- [ASSIGNMENT] Search the lines of the records for the word "menu", and copy every line that has it.

***** SOURCE DATA *****

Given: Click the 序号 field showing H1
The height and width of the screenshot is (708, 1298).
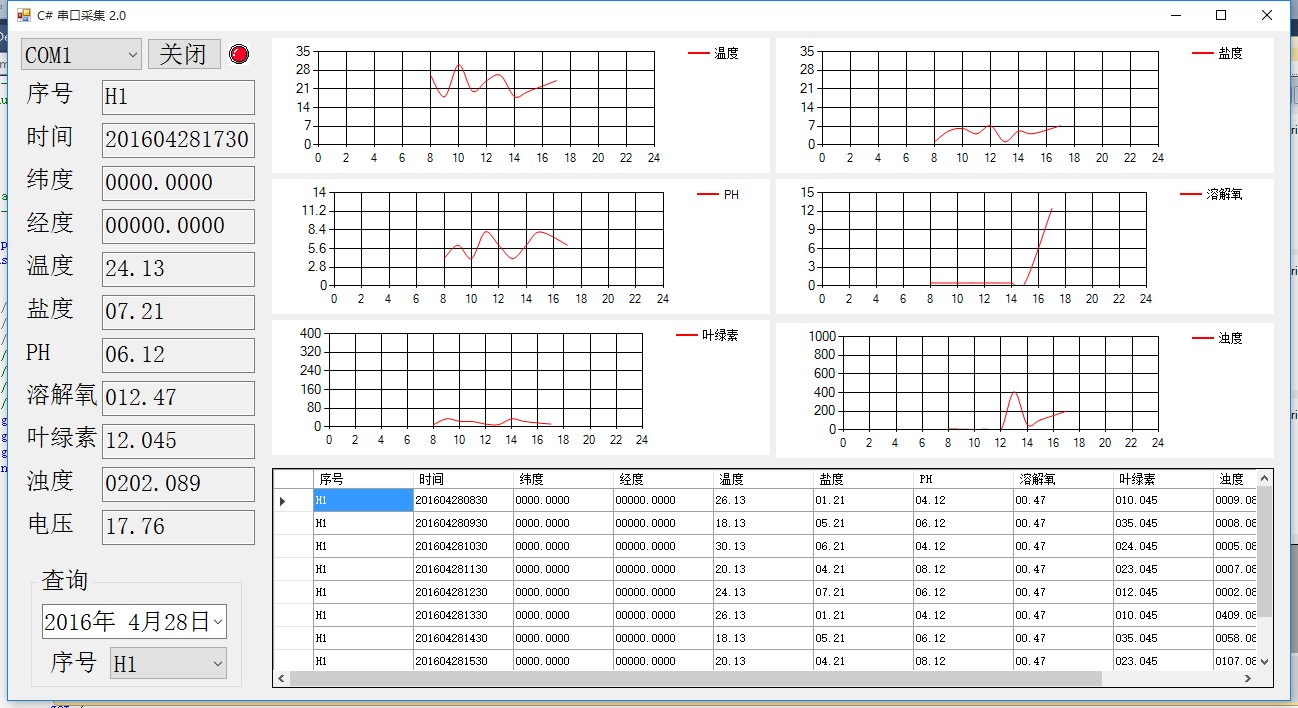Looking at the screenshot, I should coord(177,97).
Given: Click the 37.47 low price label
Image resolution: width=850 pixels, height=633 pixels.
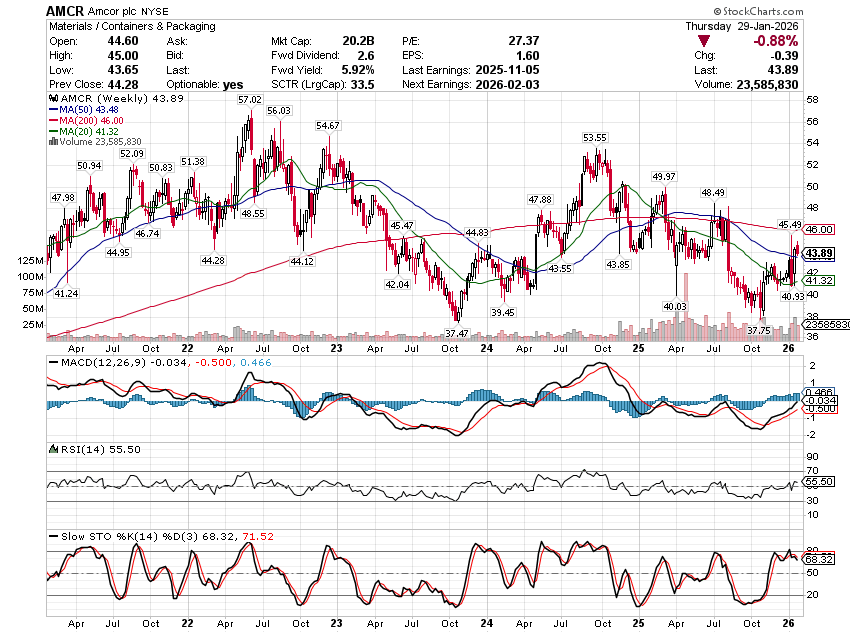Looking at the screenshot, I should coord(457,332).
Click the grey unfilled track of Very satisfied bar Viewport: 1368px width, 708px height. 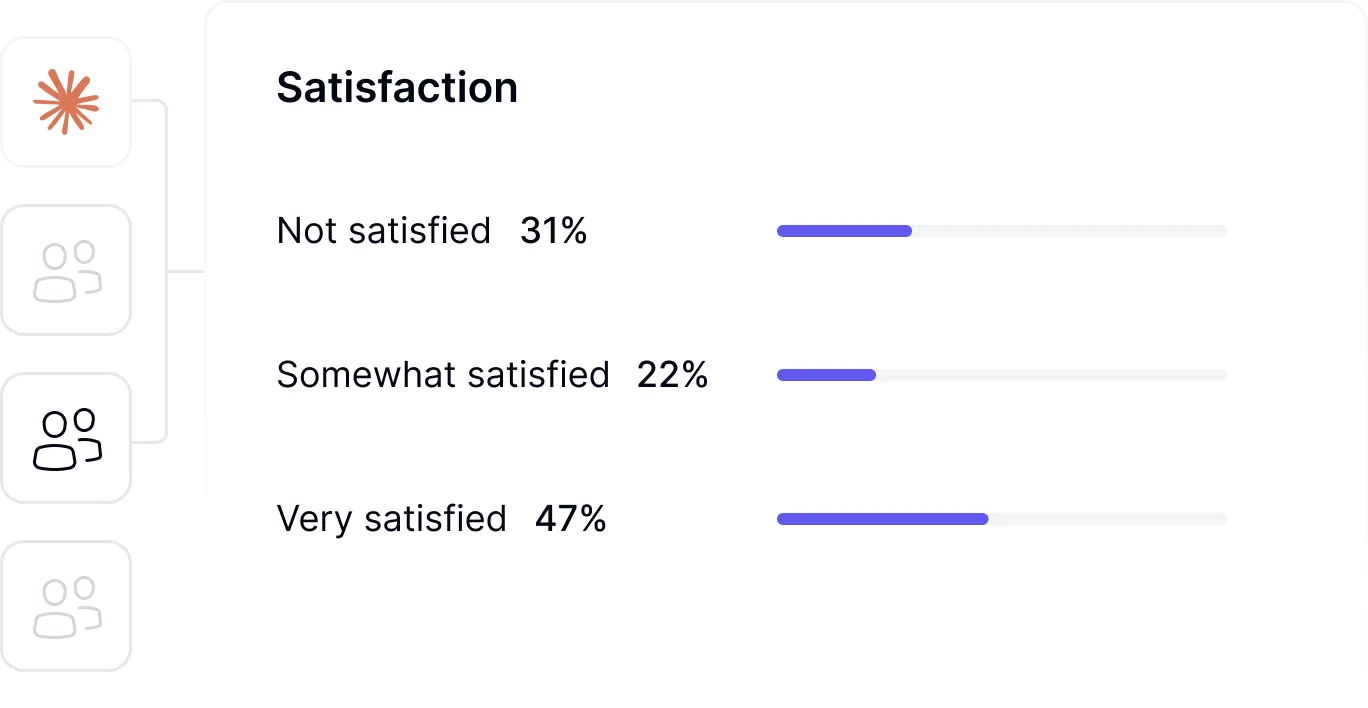(1107, 519)
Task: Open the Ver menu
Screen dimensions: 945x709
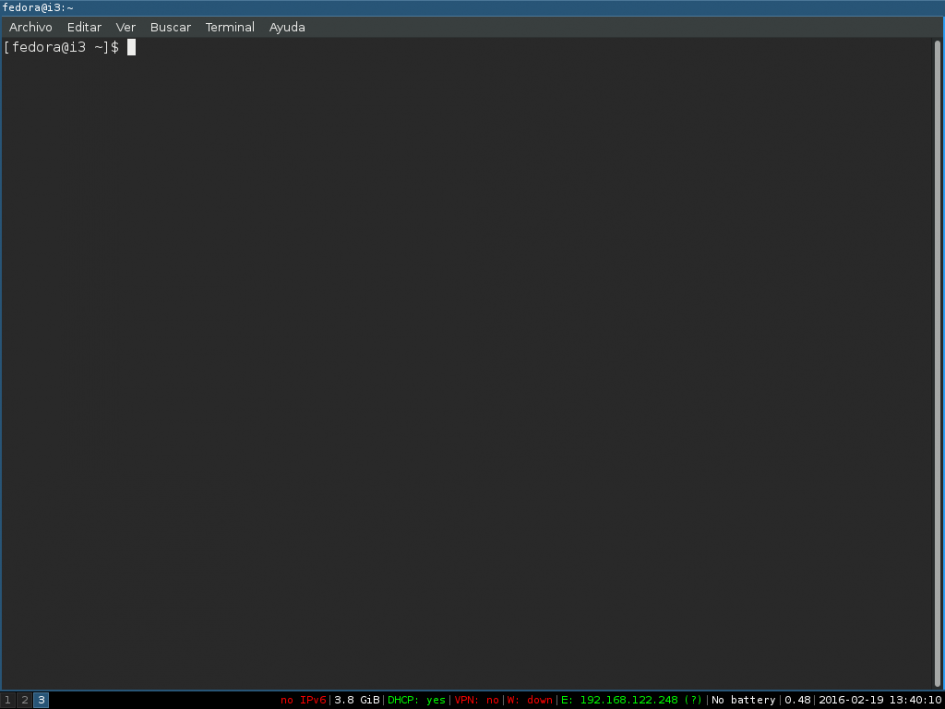Action: click(125, 27)
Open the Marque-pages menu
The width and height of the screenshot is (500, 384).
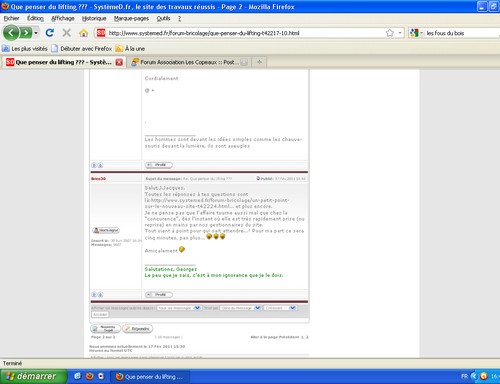(131, 18)
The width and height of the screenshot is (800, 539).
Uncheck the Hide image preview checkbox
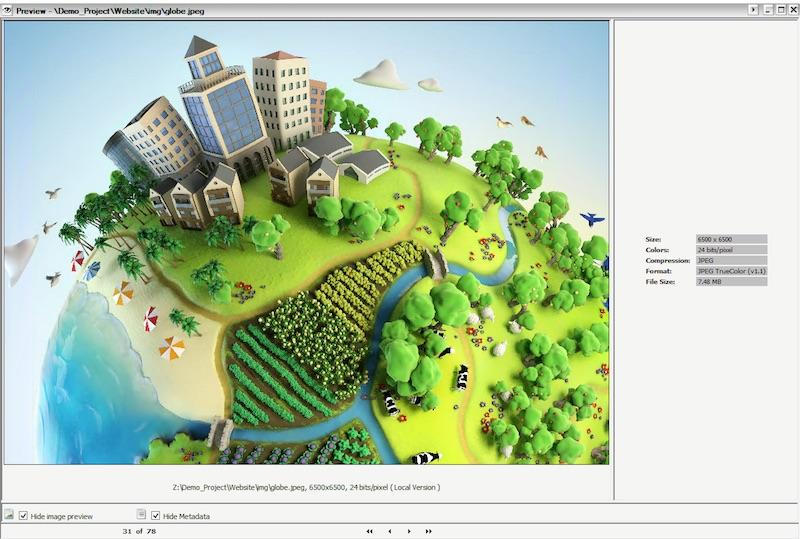[x=24, y=516]
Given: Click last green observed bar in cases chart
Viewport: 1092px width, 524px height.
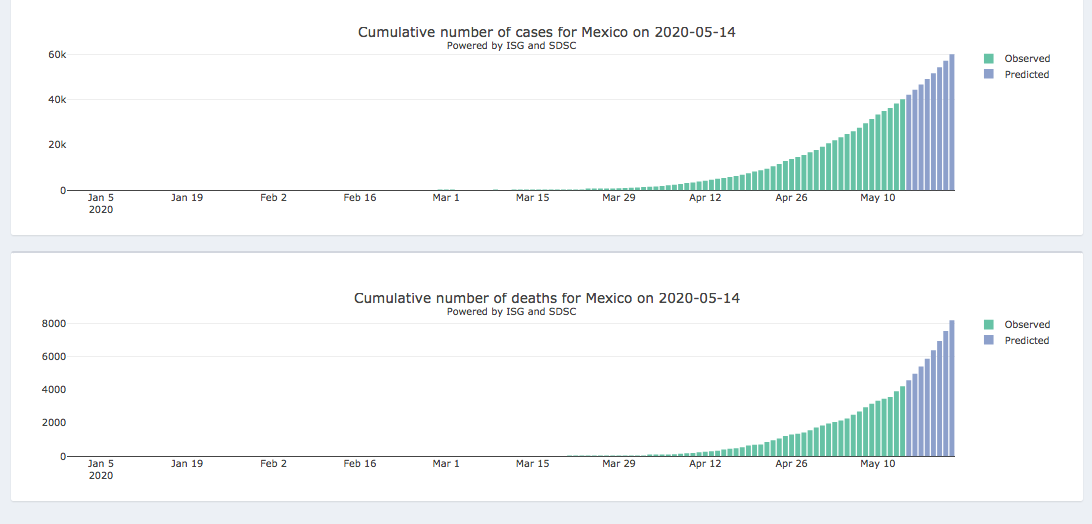Looking at the screenshot, I should click(x=902, y=145).
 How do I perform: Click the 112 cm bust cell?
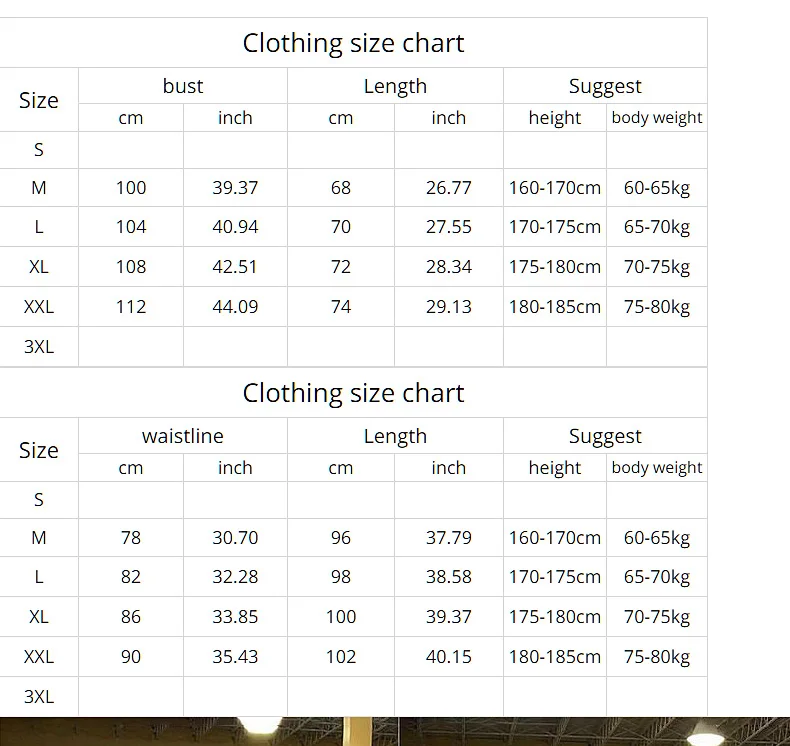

*****

- [YOUR SOLUTION]
Task: Open the Ver menu
Open the Marque-pages menu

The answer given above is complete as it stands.